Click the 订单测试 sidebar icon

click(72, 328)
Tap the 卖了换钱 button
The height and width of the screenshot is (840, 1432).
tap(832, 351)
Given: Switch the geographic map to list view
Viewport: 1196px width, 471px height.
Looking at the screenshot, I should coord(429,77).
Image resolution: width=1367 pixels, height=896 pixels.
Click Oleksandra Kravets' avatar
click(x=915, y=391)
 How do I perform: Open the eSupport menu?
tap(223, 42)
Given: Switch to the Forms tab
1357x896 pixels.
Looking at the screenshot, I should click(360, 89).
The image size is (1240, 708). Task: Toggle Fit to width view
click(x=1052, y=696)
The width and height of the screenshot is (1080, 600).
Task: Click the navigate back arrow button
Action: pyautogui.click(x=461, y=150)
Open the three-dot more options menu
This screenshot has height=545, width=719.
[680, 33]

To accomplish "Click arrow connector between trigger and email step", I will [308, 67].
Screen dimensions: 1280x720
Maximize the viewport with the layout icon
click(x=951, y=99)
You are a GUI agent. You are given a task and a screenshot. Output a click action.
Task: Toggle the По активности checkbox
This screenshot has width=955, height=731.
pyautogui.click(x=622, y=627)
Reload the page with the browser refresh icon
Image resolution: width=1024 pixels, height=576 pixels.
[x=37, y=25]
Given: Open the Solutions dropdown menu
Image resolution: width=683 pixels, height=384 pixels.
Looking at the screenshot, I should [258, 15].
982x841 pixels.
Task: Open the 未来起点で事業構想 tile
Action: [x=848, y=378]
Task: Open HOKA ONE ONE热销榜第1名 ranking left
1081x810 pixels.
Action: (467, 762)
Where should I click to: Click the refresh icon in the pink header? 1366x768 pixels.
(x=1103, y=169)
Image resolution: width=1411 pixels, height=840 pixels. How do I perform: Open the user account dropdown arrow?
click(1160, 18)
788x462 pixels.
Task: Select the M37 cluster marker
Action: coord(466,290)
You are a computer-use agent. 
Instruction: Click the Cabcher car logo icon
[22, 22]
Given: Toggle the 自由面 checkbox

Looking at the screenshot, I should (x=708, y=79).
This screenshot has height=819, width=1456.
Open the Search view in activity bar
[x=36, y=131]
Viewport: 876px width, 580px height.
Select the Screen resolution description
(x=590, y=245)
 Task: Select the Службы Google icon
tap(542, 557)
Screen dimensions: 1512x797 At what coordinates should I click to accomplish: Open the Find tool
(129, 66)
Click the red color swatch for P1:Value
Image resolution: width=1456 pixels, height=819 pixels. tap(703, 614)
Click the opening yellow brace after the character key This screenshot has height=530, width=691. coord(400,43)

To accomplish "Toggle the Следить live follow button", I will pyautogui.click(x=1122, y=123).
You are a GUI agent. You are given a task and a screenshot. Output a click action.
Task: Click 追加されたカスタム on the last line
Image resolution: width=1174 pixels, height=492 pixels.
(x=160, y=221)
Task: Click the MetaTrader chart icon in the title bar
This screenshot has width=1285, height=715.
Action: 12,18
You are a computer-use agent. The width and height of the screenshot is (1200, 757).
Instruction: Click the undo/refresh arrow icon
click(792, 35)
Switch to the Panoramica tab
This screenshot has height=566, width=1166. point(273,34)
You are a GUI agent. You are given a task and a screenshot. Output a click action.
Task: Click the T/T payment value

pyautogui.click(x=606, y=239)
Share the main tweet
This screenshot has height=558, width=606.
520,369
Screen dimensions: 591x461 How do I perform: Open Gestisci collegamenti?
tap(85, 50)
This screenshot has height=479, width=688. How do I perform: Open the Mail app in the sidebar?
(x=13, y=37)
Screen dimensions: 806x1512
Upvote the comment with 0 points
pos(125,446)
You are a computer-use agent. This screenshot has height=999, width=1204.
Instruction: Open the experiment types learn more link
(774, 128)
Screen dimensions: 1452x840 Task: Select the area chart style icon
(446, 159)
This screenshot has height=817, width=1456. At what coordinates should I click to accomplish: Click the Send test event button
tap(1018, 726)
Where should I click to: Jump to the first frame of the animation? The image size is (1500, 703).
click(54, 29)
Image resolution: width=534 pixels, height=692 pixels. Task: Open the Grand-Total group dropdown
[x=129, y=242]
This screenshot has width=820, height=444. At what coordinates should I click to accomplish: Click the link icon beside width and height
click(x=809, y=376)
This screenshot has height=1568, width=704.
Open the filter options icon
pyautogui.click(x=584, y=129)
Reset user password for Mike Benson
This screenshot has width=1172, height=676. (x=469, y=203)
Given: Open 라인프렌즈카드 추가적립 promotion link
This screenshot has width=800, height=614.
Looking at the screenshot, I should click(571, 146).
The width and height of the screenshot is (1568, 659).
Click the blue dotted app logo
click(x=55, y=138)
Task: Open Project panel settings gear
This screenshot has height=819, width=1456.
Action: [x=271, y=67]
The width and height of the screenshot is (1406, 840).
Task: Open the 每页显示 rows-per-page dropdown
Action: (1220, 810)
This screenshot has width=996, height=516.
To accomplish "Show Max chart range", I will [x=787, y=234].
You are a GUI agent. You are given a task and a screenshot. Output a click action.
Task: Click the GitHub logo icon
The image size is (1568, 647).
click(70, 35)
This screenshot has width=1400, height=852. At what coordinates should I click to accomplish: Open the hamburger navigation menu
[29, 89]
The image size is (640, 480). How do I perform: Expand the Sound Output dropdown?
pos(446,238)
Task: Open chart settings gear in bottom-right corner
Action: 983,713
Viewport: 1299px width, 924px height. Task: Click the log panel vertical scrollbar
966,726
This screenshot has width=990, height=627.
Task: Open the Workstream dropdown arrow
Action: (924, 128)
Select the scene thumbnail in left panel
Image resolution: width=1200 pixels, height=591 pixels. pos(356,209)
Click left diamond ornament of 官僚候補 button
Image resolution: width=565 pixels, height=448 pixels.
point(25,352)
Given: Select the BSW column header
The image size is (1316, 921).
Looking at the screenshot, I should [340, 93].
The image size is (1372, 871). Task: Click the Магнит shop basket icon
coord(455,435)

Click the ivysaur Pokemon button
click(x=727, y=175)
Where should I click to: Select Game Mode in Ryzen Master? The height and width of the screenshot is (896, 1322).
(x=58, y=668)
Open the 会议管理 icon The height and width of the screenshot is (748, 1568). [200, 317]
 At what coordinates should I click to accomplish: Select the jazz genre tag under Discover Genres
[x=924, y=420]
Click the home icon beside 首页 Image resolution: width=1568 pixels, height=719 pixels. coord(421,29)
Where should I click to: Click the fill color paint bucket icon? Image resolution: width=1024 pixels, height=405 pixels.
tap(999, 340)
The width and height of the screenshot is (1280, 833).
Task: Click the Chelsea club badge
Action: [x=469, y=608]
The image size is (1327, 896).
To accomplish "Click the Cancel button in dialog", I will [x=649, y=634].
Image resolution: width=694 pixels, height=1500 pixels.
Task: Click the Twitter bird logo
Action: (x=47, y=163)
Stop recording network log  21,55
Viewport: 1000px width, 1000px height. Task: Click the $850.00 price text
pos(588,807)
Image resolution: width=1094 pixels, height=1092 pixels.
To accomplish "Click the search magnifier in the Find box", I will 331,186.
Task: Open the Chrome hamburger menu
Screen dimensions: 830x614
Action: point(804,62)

******************************

* EXERCISE DETAILS:
Render every line of the records above as a Markdown table with the columns Row and Line, skipping blank lines. Number the rows consecutively from 1.

* TASK ANSWER:
| Row | Line |
|---|---|
| 1 | Click the 订单测试 sidebar icon |
| 2 | click(72, 328) |
| 3 | Tap the 卖了换钱 button |
| 4 | The height and width of the screenshot is (840, 1432). |
| 5 | tap(832, 351) |
| 6 | Given: Switch the geographic map to list view |
| 7 | Viewport: 1196px width, 471px height. |
| 8 | Looking at the screenshot, I should coord(429,77). |
| 9 | Image resolution: width=1367 pixels, height=896 pixels. |
| 10 | Click Oleksandra Kravets' avatar |
| 11 | click(x=915, y=391) |
| 12 |  How do I perform: Open the eSupport menu? |
| 13 | tap(223, 42) |
| 14 | Given: Switch to the Forms tab |
| 15 | 1357x896 pixels. |
| 16 | Looking at the screenshot, I should click(360, 89). |
| 17 | The image size is (1240, 708). Task: Toggle Fit to width view |
| 18 | click(x=1052, y=696) |
| 19 | The width and height of the screenshot is (1080, 600). |
| 20 | Task: Click the navigate back arrow button |
| 21 | Action: pyautogui.click(x=461, y=150) |
| 22 | Open the three-dot more options menu |
| 23 | This screenshot has height=545, width=719. |
| 24 | [680, 33] |
| 25 | To accomplish "Click arrow connector between trigger and email step", I will [308, 67]. |
| 26 | Screen dimensions: 1280x720 |
| 27 | Maximize the viewport with the layout icon |
| 28 | click(x=951, y=99) |
| 29 | You are a GUI agent. You are given a task and a screenshot. Output a click action. |
| 30 | Task: Toggle the По активности checkbox |
| 31 | This screenshot has width=955, height=731. |
| 32 | pyautogui.click(x=622, y=627) |
| 33 | Reload the page with the browser refresh icon |
| 34 | Image resolution: width=1024 pixels, height=576 pixels. |
| 35 | [x=37, y=25] |
| 36 | Given: Open the Solutions dropdown menu |
| 37 | Image resolution: width=683 pixels, height=384 pixels. |
| 38 | Looking at the screenshot, I should [258, 15]. |
| 39 | 982x841 pixels. |
| 40 | Task: Open the 未来起点で事業構想 tile |
| 41 | Action: [x=848, y=378] |
| 42 | Task: Open HOKA ONE ONE热销榜第1名 ranking left |
| 43 | 1081x810 pixels. |
| 44 | Action: (467, 762) |
| 45 | Where should I click to: Click the refresh icon in the pink header? 1366x768 pixels. |
| 46 | (x=1103, y=169) |
| 47 | Image resolution: width=1411 pixels, height=840 pixels. How do I perform: Open the user account dropdown arrow? |
| 48 | click(1160, 18) |
| 49 | 788x462 pixels. |
| 50 | Task: Select the M37 cluster marker |
| 51 | Action: coord(466,290) |
| 52 | You are a computer-use agent.  |
| 53 | Instruction: Click the Cabcher car logo icon |
| 54 | [22, 22] |
| 55 | Given: Toggle the 自由面 checkbox |
| 56 | Looking at the screenshot, I should (x=708, y=79). |
| 57 | This screenshot has height=819, width=1456. |
| 58 | Open the Search view in activity bar |
| 59 | [x=36, y=131] |
| 60 | Viewport: 876px width, 580px height. |
| 61 | Select the Screen resolution description |
| 62 | (x=590, y=245) |
| 63 |  Task: Select the Службы Google icon |
| 64 | tap(542, 557) |
| 65 | Screen dimensions: 1512x797 At what coordinates should I click to accomplish: Open the Find tool |
| 66 | (129, 66) |
| 67 | Click the red color swatch for P1:Value |
| 68 | Image resolution: width=1456 pixels, height=819 pixels. tap(703, 614) |
| 69 | Click the opening yellow brace after the character key This screenshot has height=530, width=691. coord(400,43) |
| 70 | To accomplish "Toggle the Следить live follow button", I will pyautogui.click(x=1122, y=123). |
| 71 | You are a GUI agent. You are given a task and a screenshot. Output a click action. |
| 72 | Task: Click 追加されたカスタム on the last line |
| 73 | Image resolution: width=1174 pixels, height=492 pixels. |
| 74 | (x=160, y=221) |
| 75 | Task: Click the MetaTrader chart icon in the title bar |
| 76 | This screenshot has width=1285, height=715. |
| 77 | Action: 12,18 |
| 78 | You are a computer-use agent. The width and height of the screenshot is (1200, 757). |
| 79 | Instruction: Click the undo/refresh arrow icon |
| 80 | click(792, 35) |
| 81 | Switch to the Panoramica tab |
| 82 | This screenshot has height=566, width=1166. point(273,34) |
| 83 | You are a GUI agent. You are given a task and a screenshot. Output a click action. |
| 84 | Task: Click the T/T payment value |
| 85 | pyautogui.click(x=606, y=239) |
| 86 | Share the main tweet |
| 87 | This screenshot has height=558, width=606. |
| 88 | 520,369 |
| 89 | Screen dimensions: 591x461 How do I perform: Open Gestisci collegamenti? |
| 90 | tap(85, 50) |
| 91 | This screenshot has height=479, width=688. How do I perform: Open the Mail app in the sidebar? |
| 92 | (x=13, y=37) |
| 93 | Screen dimensions: 806x1512 |
| 94 | Upvote the comment with 0 points |
| 95 | pos(125,446) |
| 96 | You are a computer-use agent. This screenshot has height=999, width=1204. |
| 97 | Instruction: Open the experiment types learn more link |
| 98 | (774, 128) |
| 99 | Screen dimensions: 1452x840 Task: Select the area chart style icon |
| 100 | (446, 159) |
| 101 | This screenshot has height=817, width=1456. At what coordinates should I click to accomplish: Click the Send test event button |
| 102 | tap(1018, 726) |
| 103 | Where should I click to: Jump to the first frame of the animation? The image size is (1500, 703). |
| 104 | click(54, 29) |
| 105 | Image resolution: width=534 pixels, height=692 pixels. Task: Open the Grand-Total group dropdown |
| 106 | [x=129, y=242] |
| 107 | This screenshot has width=820, height=444. At what coordinates should I click to accomplish: Click the link icon beside width and height |
| 108 | click(x=809, y=376) |
| 109 | This screenshot has height=1568, width=704. |
| 110 | Open the filter options icon |
| 111 | pyautogui.click(x=584, y=129) |
| 112 | Reset user password for Mike Benson |
| 113 | This screenshot has width=1172, height=676. (x=469, y=203) |
| 114 | Given: Open 라인프렌즈카드 추가적립 promotion link |
| 115 | This screenshot has width=800, height=614. |
| 116 | Looking at the screenshot, I should click(571, 146). |
| 117 | The width and height of the screenshot is (1568, 659). |
| 118 | Click the blue dotted app logo |
| 119 | click(x=55, y=138) |
| 120 | Task: Open Project panel settings gear |
| 121 | This screenshot has height=819, width=1456. |
| 122 | Action: [x=271, y=67] |
| 123 | The width and height of the screenshot is (1406, 840). |
| 124 | Task: Open the 每页显示 rows-per-page dropdown |
| 125 | Action: (1220, 810) |
| 126 | This screenshot has width=996, height=516. |
| 127 | To accomplish "Show Max chart range", I will [x=787, y=234]. |
| 128 | You are a GUI agent. You are given a task and a screenshot. Output a click action. |
| 129 | Task: Click the GitHub logo icon |
| 130 | The image size is (1568, 647). |
| 131 | click(70, 35) |
| 132 | This screenshot has width=1400, height=852. At what coordinates should I click to accomplish: Open the hamburger navigation menu |
| 133 | [29, 89] |
| 134 | The image size is (640, 480). How do I perform: Expand the Sound Output dropdown? |
| 135 | pos(446,238) |
| 136 | Task: Open chart settings gear in bottom-right corner |
| 137 | Action: 983,713 |
| 138 | Viewport: 1299px width, 924px height. Task: Click the log panel vertical scrollbar |
| 139 | 966,726 |
| 140 | This screenshot has width=990, height=627. |
| 141 | Task: Open the Workstream dropdown arrow |
| 142 | Action: (924, 128) |
| 143 | Select the scene thumbnail in left panel |
| 144 | Image resolution: width=1200 pixels, height=591 pixels. pos(356,209) |
| 145 | Click left diamond ornament of 官僚候補 button |
| 146 | Image resolution: width=565 pixels, height=448 pixels. |
| 147 | point(25,352) |
| 148 | Given: Select the BSW column header |
| 149 | The image size is (1316, 921). |
| 150 | Looking at the screenshot, I should [340, 93]. |
| 151 | The image size is (1372, 871). Task: Click the Магнит shop basket icon |
| 152 | coord(455,435) |
| 153 | Click the ivysaur Pokemon button |
| 154 | click(x=727, y=175) |
| 155 | Where should I click to: Select Game Mode in Ryzen Master? The height and width of the screenshot is (896, 1322). |
| 156 | (x=58, y=668) |
| 157 | Open the 会议管理 icon The height and width of the screenshot is (748, 1568). [200, 317] |
| 158 |  At what coordinates should I click to accomplish: Select the jazz genre tag under Discover Genres |
| 159 | [x=924, y=420] |
| 160 | Click the home icon beside 首页 Image resolution: width=1568 pixels, height=719 pixels. coord(421,29) |
| 161 | Where should I click to: Click the fill color paint bucket icon? Image resolution: width=1024 pixels, height=405 pixels. |
| 162 | tap(999, 340) |
| 163 | The width and height of the screenshot is (1280, 833). |
| 164 | Task: Click the Chelsea club badge |
| 165 | Action: [x=469, y=608] |
| 166 | The image size is (1327, 896). |
| 167 | To accomplish "Click the Cancel button in dialog", I will [x=649, y=634]. |
| 168 | Image resolution: width=694 pixels, height=1500 pixels. |
| 169 | Task: Click the Twitter bird logo |
| 170 | Action: (x=47, y=163) |
| 171 | Stop recording network log  21,55 |
| 172 | Viewport: 1000px width, 1000px height. Task: Click the $850.00 price text |
| 173 | pos(588,807) |
| 174 | Image resolution: width=1094 pixels, height=1092 pixels. |
| 175 | To accomplish "Click the search magnifier in the Find box", I will 331,186. |
| 176 | Task: Open the Chrome hamburger menu |
| 177 | Screen dimensions: 830x614 |
| 178 | Action: point(804,62) |